__Goal__. Convert the rows, from the beginning through the line containing "(x=870, y=591)", into a Markdown table with an Index column numbering each line and an Entry column holding the line itself, skipping any blank lines. Include only that span.

__Dataset excerpts__.

_ _ _ _ _

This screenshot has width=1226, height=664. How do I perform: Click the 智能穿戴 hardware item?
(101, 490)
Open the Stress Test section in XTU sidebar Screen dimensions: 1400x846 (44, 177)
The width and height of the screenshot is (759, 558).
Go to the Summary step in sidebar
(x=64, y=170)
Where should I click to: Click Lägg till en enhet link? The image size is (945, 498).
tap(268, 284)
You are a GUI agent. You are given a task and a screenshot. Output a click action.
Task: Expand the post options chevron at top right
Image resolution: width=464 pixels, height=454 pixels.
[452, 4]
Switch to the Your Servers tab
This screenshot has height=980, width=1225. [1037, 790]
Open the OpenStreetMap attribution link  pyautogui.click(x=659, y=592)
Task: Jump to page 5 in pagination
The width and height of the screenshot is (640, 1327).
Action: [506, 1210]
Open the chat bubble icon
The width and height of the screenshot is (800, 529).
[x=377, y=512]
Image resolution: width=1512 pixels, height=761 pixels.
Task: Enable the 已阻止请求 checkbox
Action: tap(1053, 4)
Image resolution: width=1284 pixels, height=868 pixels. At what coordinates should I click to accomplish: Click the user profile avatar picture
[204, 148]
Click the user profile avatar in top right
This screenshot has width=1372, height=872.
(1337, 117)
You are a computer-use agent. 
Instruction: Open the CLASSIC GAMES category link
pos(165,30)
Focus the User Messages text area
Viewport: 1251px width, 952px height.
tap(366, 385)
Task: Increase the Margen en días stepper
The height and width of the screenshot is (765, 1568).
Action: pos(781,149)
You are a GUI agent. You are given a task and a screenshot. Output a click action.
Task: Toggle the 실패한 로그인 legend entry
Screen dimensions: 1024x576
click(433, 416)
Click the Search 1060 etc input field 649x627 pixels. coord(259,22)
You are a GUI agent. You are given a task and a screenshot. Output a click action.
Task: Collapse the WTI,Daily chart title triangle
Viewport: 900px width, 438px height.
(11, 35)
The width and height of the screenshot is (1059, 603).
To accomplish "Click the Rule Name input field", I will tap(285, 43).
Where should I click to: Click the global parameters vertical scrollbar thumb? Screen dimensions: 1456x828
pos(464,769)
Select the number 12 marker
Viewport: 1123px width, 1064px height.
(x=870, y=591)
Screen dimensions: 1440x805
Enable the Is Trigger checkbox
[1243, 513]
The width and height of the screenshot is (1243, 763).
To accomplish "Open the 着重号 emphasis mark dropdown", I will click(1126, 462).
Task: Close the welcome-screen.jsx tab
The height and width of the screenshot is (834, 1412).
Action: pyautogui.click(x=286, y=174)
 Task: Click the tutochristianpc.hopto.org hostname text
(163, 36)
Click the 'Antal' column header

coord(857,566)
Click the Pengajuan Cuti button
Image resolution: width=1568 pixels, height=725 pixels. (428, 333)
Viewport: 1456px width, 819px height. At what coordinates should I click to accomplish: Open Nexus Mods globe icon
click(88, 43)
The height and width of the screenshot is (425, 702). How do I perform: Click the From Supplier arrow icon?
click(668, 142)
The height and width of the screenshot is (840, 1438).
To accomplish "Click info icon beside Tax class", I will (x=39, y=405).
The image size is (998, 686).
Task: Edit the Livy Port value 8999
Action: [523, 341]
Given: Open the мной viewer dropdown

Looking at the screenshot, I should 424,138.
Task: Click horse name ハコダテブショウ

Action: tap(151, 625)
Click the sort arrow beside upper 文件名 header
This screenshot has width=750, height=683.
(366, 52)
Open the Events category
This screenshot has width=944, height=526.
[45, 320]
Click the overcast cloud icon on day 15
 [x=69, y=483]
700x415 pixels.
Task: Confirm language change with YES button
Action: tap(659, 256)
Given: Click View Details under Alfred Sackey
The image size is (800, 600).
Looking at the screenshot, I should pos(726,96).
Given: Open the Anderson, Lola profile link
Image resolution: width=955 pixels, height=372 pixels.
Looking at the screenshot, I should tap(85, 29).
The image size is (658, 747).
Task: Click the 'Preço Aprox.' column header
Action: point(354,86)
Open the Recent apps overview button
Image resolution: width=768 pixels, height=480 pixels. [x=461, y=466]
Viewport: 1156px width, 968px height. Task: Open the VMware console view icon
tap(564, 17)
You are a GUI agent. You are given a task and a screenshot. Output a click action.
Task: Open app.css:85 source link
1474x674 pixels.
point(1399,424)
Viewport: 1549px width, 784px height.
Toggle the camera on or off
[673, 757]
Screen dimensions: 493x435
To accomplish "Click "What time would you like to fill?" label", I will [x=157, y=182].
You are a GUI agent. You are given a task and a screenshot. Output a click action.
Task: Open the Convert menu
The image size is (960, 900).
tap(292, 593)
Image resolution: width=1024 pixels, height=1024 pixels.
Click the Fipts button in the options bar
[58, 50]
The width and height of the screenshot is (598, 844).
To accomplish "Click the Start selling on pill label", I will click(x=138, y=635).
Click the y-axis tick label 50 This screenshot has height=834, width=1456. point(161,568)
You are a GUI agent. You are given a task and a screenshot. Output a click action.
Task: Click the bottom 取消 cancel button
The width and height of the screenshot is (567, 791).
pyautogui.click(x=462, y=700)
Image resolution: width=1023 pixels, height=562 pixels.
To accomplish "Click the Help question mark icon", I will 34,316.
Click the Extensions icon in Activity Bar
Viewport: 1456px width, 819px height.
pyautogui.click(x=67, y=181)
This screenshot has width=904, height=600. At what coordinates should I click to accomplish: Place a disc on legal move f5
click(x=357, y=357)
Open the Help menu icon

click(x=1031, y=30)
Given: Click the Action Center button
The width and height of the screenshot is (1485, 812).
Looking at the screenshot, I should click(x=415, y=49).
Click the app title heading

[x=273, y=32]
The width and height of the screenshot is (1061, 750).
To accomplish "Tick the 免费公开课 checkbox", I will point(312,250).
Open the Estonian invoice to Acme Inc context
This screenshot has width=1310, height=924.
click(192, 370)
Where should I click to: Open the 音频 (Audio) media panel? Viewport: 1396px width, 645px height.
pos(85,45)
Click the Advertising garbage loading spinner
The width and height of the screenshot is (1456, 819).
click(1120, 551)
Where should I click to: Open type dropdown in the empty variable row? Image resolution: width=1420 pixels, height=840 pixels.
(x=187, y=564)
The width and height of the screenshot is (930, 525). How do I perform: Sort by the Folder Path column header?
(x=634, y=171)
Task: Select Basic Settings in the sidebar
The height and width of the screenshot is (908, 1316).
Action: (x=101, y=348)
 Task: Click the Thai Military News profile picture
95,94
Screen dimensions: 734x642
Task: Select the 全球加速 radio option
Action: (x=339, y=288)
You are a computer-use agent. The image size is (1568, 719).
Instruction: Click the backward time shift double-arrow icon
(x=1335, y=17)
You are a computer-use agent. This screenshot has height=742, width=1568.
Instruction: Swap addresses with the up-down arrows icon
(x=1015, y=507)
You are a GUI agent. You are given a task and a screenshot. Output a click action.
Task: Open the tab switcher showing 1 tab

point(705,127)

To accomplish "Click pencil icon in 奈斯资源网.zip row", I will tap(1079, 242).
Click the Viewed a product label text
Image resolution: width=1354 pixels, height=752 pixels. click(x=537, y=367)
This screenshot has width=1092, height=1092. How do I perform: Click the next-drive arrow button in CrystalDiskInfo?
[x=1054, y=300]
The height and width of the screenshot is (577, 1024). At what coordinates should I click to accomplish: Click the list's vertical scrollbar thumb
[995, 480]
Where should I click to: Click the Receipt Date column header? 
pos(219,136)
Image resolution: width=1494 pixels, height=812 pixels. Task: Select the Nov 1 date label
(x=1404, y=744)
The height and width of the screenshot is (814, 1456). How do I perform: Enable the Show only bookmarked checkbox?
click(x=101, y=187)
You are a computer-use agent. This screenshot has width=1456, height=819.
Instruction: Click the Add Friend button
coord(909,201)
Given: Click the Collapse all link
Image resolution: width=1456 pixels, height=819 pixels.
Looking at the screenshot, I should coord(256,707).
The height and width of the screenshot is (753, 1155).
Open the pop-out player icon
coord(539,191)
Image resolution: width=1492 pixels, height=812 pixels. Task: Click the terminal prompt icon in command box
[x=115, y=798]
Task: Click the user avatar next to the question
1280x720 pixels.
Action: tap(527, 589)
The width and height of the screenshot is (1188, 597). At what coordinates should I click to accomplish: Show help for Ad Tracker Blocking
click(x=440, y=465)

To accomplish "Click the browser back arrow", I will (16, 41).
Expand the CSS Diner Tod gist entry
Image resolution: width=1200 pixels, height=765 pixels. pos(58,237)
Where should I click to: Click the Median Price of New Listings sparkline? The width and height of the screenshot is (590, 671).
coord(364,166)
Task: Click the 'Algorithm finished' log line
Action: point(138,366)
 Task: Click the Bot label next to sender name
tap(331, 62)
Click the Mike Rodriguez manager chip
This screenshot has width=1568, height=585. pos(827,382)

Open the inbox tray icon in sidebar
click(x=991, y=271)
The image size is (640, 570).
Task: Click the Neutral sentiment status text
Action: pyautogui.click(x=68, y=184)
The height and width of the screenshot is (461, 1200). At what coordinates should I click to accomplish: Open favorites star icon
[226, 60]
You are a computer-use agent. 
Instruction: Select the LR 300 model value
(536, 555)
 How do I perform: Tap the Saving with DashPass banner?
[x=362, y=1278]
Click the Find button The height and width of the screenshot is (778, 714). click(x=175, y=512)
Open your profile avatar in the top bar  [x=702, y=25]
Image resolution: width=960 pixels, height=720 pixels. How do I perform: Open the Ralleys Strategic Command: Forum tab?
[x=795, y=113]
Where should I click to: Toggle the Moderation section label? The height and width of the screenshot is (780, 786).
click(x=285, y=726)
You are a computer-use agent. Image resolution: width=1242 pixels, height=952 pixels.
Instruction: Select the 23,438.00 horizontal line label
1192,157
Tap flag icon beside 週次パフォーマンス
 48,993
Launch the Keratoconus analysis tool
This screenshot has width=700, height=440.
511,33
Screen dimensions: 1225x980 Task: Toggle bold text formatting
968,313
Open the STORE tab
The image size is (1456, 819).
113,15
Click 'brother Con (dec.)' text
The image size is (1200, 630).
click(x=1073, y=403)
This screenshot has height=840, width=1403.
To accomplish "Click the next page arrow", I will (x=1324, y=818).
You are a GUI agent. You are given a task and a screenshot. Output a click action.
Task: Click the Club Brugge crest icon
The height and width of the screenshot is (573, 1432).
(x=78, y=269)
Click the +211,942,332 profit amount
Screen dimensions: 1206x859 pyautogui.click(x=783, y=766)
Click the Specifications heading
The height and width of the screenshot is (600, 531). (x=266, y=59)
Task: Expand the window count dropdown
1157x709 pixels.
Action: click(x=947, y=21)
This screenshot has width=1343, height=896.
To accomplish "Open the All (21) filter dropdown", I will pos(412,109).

_ _ _ _ _

__Solved problem__.
| Index | Entry |
|---|---|
| 1 | This screenshot has width=1226, height=664. How do I perform: Click the 智能穿戴 hardware item? |
| 2 | (101, 490) |
| 3 | Open the Stress Test section in XTU sidebar Screen dimensions: 1400x846 (44, 177) |
| 4 | The width and height of the screenshot is (759, 558). |
| 5 | Go to the Summary step in sidebar |
| 6 | (x=64, y=170) |
| 7 | Where should I click to: Click Lägg till en enhet link? The image size is (945, 498). |
| 8 | tap(268, 284) |
| 9 | You are a GUI agent. You are given a task and a screenshot. Output a click action. |
| 10 | Task: Expand the post options chevron at top right |
| 11 | Image resolution: width=464 pixels, height=454 pixels. |
| 12 | [452, 4] |
| 13 | Switch to the Your Servers tab |
| 14 | This screenshot has height=980, width=1225. [1037, 790] |
| 15 | Open the OpenStreetMap attribution link  pyautogui.click(x=659, y=592) |
| 16 | Task: Jump to page 5 in pagination |
| 17 | The width and height of the screenshot is (640, 1327). |
| 18 | Action: [506, 1210] |
| 19 | Open the chat bubble icon |
| 20 | The width and height of the screenshot is (800, 529). |
| 21 | [x=377, y=512] |
| 22 | Image resolution: width=1512 pixels, height=761 pixels. |
| 23 | Task: Enable the 已阻止请求 checkbox |
| 24 | Action: tap(1053, 4) |
| 25 | Image resolution: width=1284 pixels, height=868 pixels. At what coordinates should I click to accomplish: Click the user profile avatar picture |
| 26 | [204, 148] |
| 27 | Click the user profile avatar in top right |
| 28 | This screenshot has width=1372, height=872. |
| 29 | (1337, 117) |
| 30 | You are a computer-use agent.  |
| 31 | Instruction: Open the CLASSIC GAMES category link |
| 32 | pos(165,30) |
| 33 | Focus the User Messages text area |
| 34 | Viewport: 1251px width, 952px height. |
| 35 | tap(366, 385) |
| 36 | Task: Increase the Margen en días stepper |
| 37 | The height and width of the screenshot is (765, 1568). |
| 38 | Action: pos(781,149) |
| 39 | You are a GUI agent. You are given a task and a screenshot. Output a click action. |
| 40 | Task: Toggle the 실패한 로그인 legend entry |
| 41 | Screen dimensions: 1024x576 |
| 42 | click(433, 416) |
| 43 | Click the Search 1060 etc input field 649x627 pixels. coord(259,22) |
| 44 | You are a GUI agent. You are given a task and a screenshot. Output a click action. |
| 45 | Task: Collapse the WTI,Daily chart title triangle |
| 46 | Viewport: 900px width, 438px height. |
| 47 | (11, 35) |
| 48 | The width and height of the screenshot is (1059, 603). |
| 49 | To accomplish "Click the Rule Name input field", I will tap(285, 43). |
| 50 | Where should I click to: Click the global parameters vertical scrollbar thumb? Screen dimensions: 1456x828 |
| 51 | pos(464,769) |
| 52 | Select the number 12 marker |
| 53 | Viewport: 1123px width, 1064px height. |
| 54 | (x=870, y=591) |